Visualising Data
Matplotlib
To create a graph of a DataFrame use the plot()
method. Pandas creates
a line plot by default for each of the Series in a DataFrame
that has numeric values. All the plots created by Pandas are Matplotlib
objects. The matplotlib.pyplot
library provides the show()
method
to display the graph. First import pyplot
:
import pandas as pd
import matplotlib.pyplot as plt
For a DataFrame with a DatetimeIndex and a single numeric column,
you can call plot
directly on the DataFrame, or pass the
axes to pyplot
:
daily_df = ws_df.groupby(pd.Grouper(freq='D')).agg({
'CostInBillingCurrency': 'sum',
})
daily_df.plot()
## Alternate method:
# plt.plot(daily_df.index, daily_df.values)
Using the plot
method on the DataFrame might provide better default
formatting of axes and labels. However, you can customise the parameters
to plt.plot
. For instance, instead of supplying the actual date,
you can provide the day:
plt.plot(daily_df.index.day, daily_df.values)
Use selection criteria on your DataFrame to choose which Series to plot.
plt.plot(df.index, df['java'])
You can use slicing to drop elements from the plot:
plt.plot(df.index[:-1], df['java'][:-1])
You can create a scatter plot by specifying a format string as the third
argument. By also specifying data=
we can refer to the columns by name
rather than as series objects:
plt.plot('EffectivePrice', 'UnitPrice', 'rx', data=df)
Format strings are three-part formats to specify:
- Colour: [b = blue, k = black, r = red, g = green, m = magenta, c = cyan]
- Marker: ['.', ',', 'o', 'v', ...., 'x' ]
- Linestyle: ['-', '--', '-.', ':']
Histograms involve assigning values to 'bins' that can then be plotted by their frequency:
plt.hist(ws_df.UnitPrice, bins=10, color='skyblue', edgecolor='black')
# Adding labels and title
plt.xlabel('Costs')
plt.ylabel('Frequency')
plt.title('Cost Distributions')
plt.savefig('reports/cost_distributions.png')
Note the use of savefig
method to save the plot to a PNG file.
Plot Components
The Figure
object is the top-level component for matplotlib
visualisations. Use the figure
method to create a figure:
fig = plt.figure()
The subplots
method can be used to create a Figure with
Axes objects for subplots:
fig, axes = plt.subplots(nrows=2,ncols=2)
The above code creates a Figure with Axes for 4 plots laid-out in two rows and two columns.
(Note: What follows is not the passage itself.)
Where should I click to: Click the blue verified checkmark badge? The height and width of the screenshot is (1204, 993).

You can also create layouts by specifying a figure size and then
adding axes. Axes are specified
as [left, bottom, width, height]
as proportions of the figure size:
figure = plt.figure( figsize = ( 9, 9 ) )
# Add axes [ 'left', 'bottom', 'width', 'height' ]
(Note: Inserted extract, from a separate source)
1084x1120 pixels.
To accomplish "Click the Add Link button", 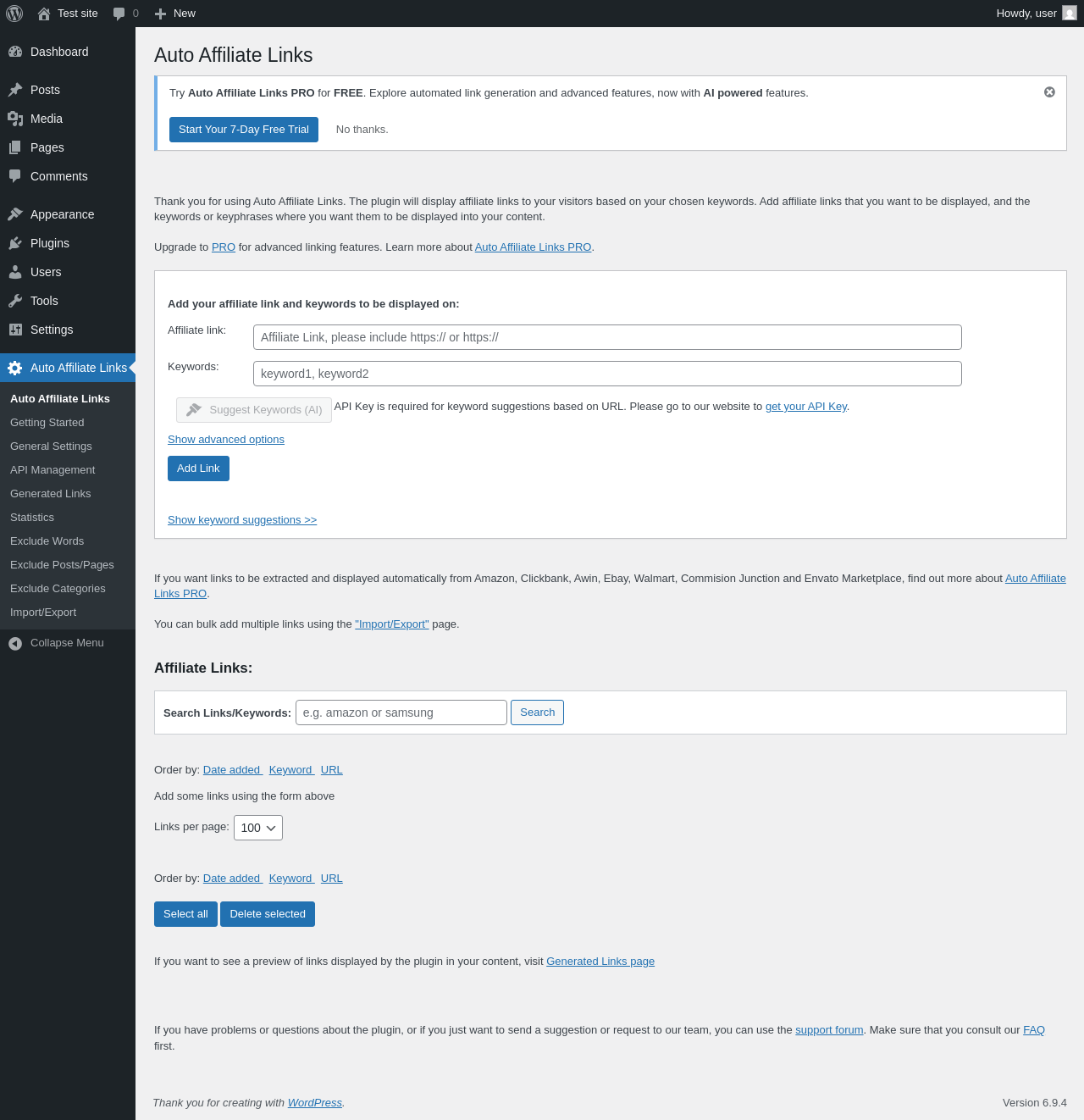I will pos(198,469).
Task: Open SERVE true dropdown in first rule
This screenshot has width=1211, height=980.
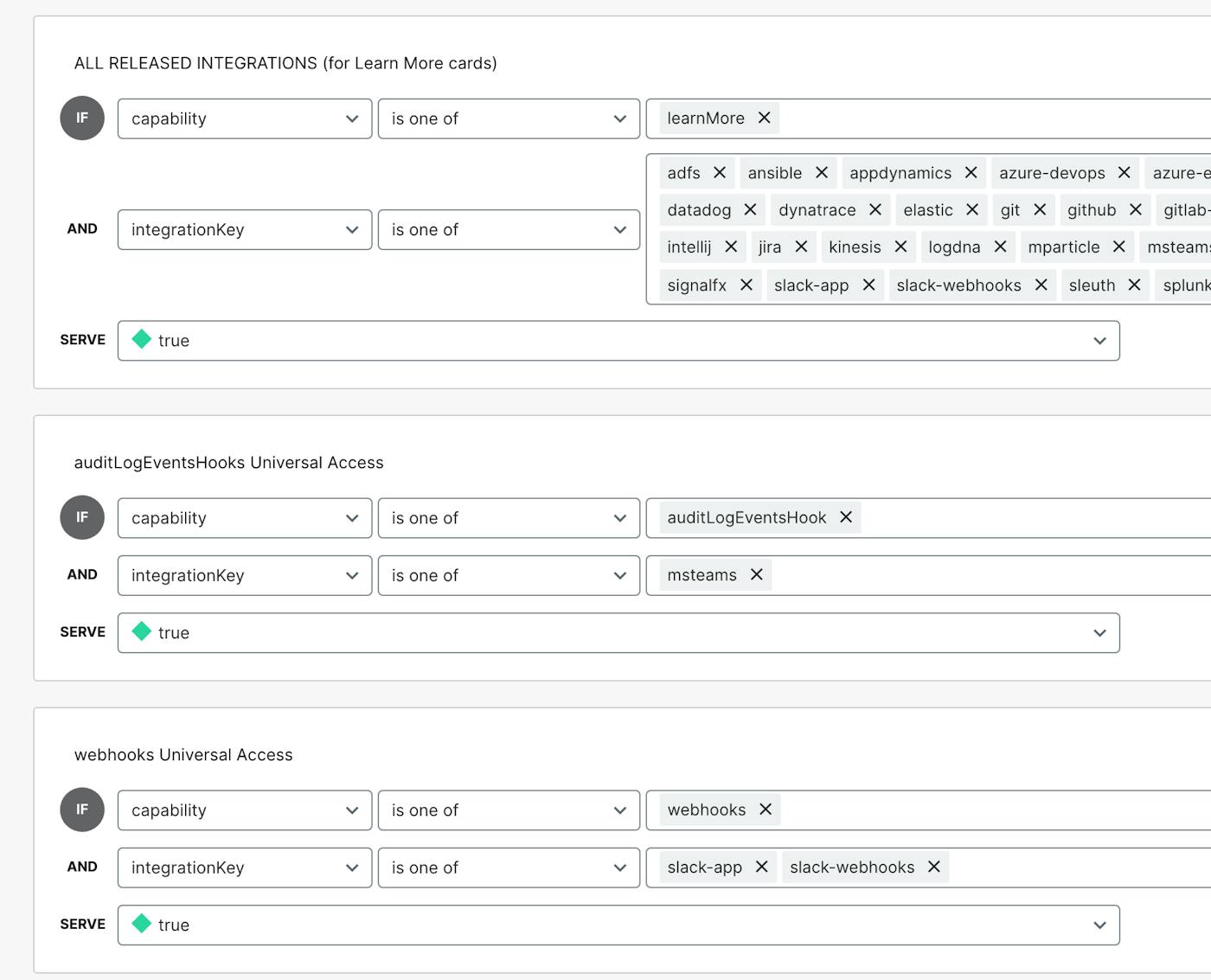Action: (x=618, y=341)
bottom_left = figure.add_axes( [ 0, 0, 3/9, 5/9 ] )
top_left = figure.add_axes([ 0, 6/9, 3/9, 3/9 ] )
top_right = figure.add_axes( [ 4/9, 6/9, 5/9, 3/9 ] )
bottom_right = figure.add_axes( [4/9, 0, 5/9, 5/9 ] )
bottom_left.plot( [500, 600, 700], [22, 24, 26])
top_right.plot( [1,2,3,4], [2,4,6,8])
add_axes
can be used to add plots inside other plots:
fig = plt.figure(figsize=(9,9))
outside = fig.add_axes([0.1, 0.1, 0.95, 0.95])
inside = fig.add_axes([0.5, 0.5, 0.25, 0.25])
You can also plot mulitple columns on the same graph, and add some graph formating:
plt.figure(figsize=(16,10))
plt.xticks(fontsize=14)
plt.yticks(fontsize=14)
plt.xlabel('Date', fontsize=14)
plt.ylabel('No of Posts', fontsize=14)
plt.ylim(0,35000)
plt.plot(df.index, df['java'])
plt.plot(df.index, df['python'])
To plot multiple columns use a for
loop:
plt.figure(figsize=(16,10))
plt.xticks(fontsize=14)
plt.yticks(fontsize=14)
plt.xlabel('Date', fontsize=14)
plt.ylabel('No of Posts', fontsize=14)
plt.ylim(0,35000)
for column in df.columns:
plt.plot(df.index, df[column], linewidth=3, label=df[column].name)
plt.legend(fontsize=14)
For time series data you can specify a rolling mean to smooth out the data: instead of plotting the value of each data point, you can specify a window to calculate an average value for each data point based on the values either side of the data point:
df['rolling_mem'] = df.mem_used_percent.rolling('3D').mean()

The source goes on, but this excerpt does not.